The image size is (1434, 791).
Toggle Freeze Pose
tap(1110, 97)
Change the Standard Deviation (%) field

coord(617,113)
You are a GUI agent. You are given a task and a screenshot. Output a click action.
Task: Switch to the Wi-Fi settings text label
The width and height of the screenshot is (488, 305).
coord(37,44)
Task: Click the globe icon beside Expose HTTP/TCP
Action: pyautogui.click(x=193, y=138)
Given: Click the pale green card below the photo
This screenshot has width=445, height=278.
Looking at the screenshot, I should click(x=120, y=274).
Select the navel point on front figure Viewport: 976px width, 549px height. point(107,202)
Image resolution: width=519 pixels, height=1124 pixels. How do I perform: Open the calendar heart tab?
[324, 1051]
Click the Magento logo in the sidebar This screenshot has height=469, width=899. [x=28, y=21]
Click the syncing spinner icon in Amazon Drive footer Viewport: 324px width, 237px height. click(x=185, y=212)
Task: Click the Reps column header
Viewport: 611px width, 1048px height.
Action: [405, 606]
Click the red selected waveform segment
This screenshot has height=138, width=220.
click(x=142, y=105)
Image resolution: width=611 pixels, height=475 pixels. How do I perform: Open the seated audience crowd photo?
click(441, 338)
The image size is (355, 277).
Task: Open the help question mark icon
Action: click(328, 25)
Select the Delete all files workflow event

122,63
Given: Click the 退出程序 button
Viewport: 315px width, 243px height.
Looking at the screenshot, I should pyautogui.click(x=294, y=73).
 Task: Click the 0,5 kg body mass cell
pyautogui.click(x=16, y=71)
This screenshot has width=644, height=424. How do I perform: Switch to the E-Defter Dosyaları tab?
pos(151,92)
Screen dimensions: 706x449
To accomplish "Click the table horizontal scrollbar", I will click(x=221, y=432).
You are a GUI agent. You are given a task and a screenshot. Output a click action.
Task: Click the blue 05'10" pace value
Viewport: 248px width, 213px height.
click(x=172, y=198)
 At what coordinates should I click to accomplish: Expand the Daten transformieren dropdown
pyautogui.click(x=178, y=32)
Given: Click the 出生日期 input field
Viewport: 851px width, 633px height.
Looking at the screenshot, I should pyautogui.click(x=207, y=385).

==========

Your instructions: In the listing above, start at the line with "Viewport: 611px width, 1048px height.", go on through the line with "Task: Click the blue", and copy each of those lines exactly; leave out all the rest.

Expected answer:
Viewport: 611px width, 1048px height.
Action: [405, 606]
Click the red selected waveform segment
This screenshot has height=138, width=220.
click(x=142, y=105)
Image resolution: width=611 pixels, height=475 pixels. How do I perform: Open the seated audience crowd photo?
click(441, 338)
The image size is (355, 277).
Task: Open the help question mark icon
Action: click(328, 25)
Select the Delete all files workflow event

122,63
Given: Click the 退出程序 button
Viewport: 315px width, 243px height.
Looking at the screenshot, I should pyautogui.click(x=294, y=73).
 Task: Click the 0,5 kg body mass cell
pyautogui.click(x=16, y=71)
This screenshot has width=644, height=424. How do I perform: Switch to the E-Defter Dosyaları tab?
pos(151,92)
Screen dimensions: 706x449
To accomplish "Click the table horizontal scrollbar", I will click(x=221, y=432).
You are a GUI agent. You are given a task and a screenshot. Output a click action.
Task: Click the blue 05'10" pace value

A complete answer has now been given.